It is odd that we have this new rule about being six feet apart. It is surreal and yet somehow so familiar. I think I have been six feet apart from people all my life.
Was my feeling of distance from other that spawned my feeling of being unworthy of connection? Or were my differences so apparent they created spaces so vast, I came up with unworthiness as an explanation to make sense of it all.
Simple things have always tripped me up made me feel inadequate because who I was didn’t fit into conversations, cliques, or communities. I looked like anyone else; I sounded like anyone else. And in fact, in some cases, I dripped with privilege, so I felt guilty about my feelings of not belonging when the ticket in seemed to be written on my skin. But my heart, my soul, felt something so foreign in the spaces around me.
Simple things like small talk, introductions, managing finances, being a guest in someone’s home, helping with chores, driving, giving directions, cutting tomatoes, baking a pie, calling to make reservations make me feel so small and incompetent. They seem like impossibilities to me sometimes. Ridiculous, I know.
It is easy to convince myself I will mess it up. Say something wrong. Not be heard correctly. Choose the wrong location. I don’t know how to stand in a way that makes other people feel comfortable. My thoughts spin when numbers come up because they make no sense to me at all. Percentages and budgets come up, and I start to sweat. I don’t like going to movie theaters or loud, crowded places. Fear grips hold of my tongue daily because I refuse to say something silly and look dumb. Cooking becomes an obstacle to surmount because I am sure dinner will turn out burned or taste awful. Listening to others is okay, but will I say something that eases their heart or makes them feel more comfortable; not likely. Parties are not a source of fun and excitement for me; I dread them and have to prepare for hours to show up and look relaxed. How do you look or seem relaxed? I am forty-two and still don’t know. In all things, I believe I will make a mistake that causes discomfort to someone else, even if it is a minor discomfort.
Even when we could be in contact with one another, I longed for connection. I wanted to be seen. And yet at the same time, I feared being seen. There was something better about being unknown, misunderstood that left me feeling more comfortable as if I was born to be lonely and isolated. That seemed to make more sense even if the logic didn’t compute. Because I know we are better together. I know we need one another to thrive.
Now, with shelter in place, the separation is visible. And the longing is still there. Even though there are times, I think I am built for a life behind walls.
The good news is there are moments that people text to check-in, stop by with flowers or ice cream, send a card or a book, or even to just pretend to be gnomes in our yard, and it changes our composition. My heart swells so quickly and becomes so full, tears well because I think there is no more space inside my body that can hold the love I feel showered upon me. And in those moments, I believe that my atoms were created to be loved. That somehow, they are love. That love is all there is inside me and around me.

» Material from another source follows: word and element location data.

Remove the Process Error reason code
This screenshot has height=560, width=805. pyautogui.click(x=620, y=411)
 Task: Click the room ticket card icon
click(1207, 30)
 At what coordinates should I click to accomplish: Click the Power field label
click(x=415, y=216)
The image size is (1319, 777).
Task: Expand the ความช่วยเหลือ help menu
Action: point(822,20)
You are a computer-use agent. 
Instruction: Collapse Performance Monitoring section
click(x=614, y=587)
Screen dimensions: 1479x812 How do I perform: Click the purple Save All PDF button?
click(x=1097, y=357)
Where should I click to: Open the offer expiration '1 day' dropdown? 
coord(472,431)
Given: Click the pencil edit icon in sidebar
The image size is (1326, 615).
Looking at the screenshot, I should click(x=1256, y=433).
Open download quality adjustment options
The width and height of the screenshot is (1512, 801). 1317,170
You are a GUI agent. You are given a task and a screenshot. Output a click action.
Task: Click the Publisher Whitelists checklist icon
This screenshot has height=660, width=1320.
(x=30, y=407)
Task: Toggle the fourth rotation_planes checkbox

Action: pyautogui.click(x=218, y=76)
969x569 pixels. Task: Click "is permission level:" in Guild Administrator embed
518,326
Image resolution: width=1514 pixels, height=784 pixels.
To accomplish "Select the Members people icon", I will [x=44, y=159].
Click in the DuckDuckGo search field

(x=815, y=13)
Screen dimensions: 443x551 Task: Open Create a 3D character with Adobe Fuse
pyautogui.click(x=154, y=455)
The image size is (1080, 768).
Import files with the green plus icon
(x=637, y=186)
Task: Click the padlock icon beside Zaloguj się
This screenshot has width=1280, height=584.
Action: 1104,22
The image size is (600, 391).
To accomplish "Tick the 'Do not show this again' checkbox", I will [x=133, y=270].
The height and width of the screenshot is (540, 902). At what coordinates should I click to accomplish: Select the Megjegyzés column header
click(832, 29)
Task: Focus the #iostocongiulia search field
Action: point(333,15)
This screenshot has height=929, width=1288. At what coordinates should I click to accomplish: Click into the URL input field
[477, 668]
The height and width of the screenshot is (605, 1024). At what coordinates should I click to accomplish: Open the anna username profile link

How is it that visible distance can somehow make me feel closer to people than I ever did before? How is it that it can also bring up the loneliness in my heart in a way that it echoes throughout the day? Somehow it can do both.
I want to be a refuge for the people I love and for myself. I think I can do both. I want to do both. But my awkwardness and insecurities have always kept me six feet apart, sometimes even more. Maybe through the quiet, this shelter in place creates, there will be time for reflection that will allow me to emerge from it a softer place to land for myself and those I love best.
Tara Westover, author of Educated, wrote that, “[g]uilt is the fear of one’s own wretchedness. It has nothing to do with other people.” And it is guilt that is strangling me in so many ways. Guilt that I take up too much space, that I will mess things up, that I am not enough, and I have lost too much time to do what matters, but maybe time is being handed back to us right now. Perhaps it is slowing so that we come out the revolving door with less guilt, or none at all and ready to embrace each other and ourselves in ways that will matter more. Sometimes the end isn’t the end at all. It is the beginning. Maybe we will get to create something new and better out of all of this.
Maybe…but I don’t know…I hope so…
Until tomorrow…

Hello, Michelle….your post makes me wonder about something. We all have our “personal space”. I wonder if this will change after all this is over? I suspect that my personal space may shrink….Jill
Hi Jill, sorry for some reason this comment didn’t send me a notification and I missed it; so I apologize for my late reply. I think it is a great thought that personal space may shrink for those that want it to shrink. For me; I think this has just given me an awareness of space and relationships. What I can let go and what is truly important. It will be interesting to what and learn how this time affects us. Thank you so much for reading my posts. I send love and light to you.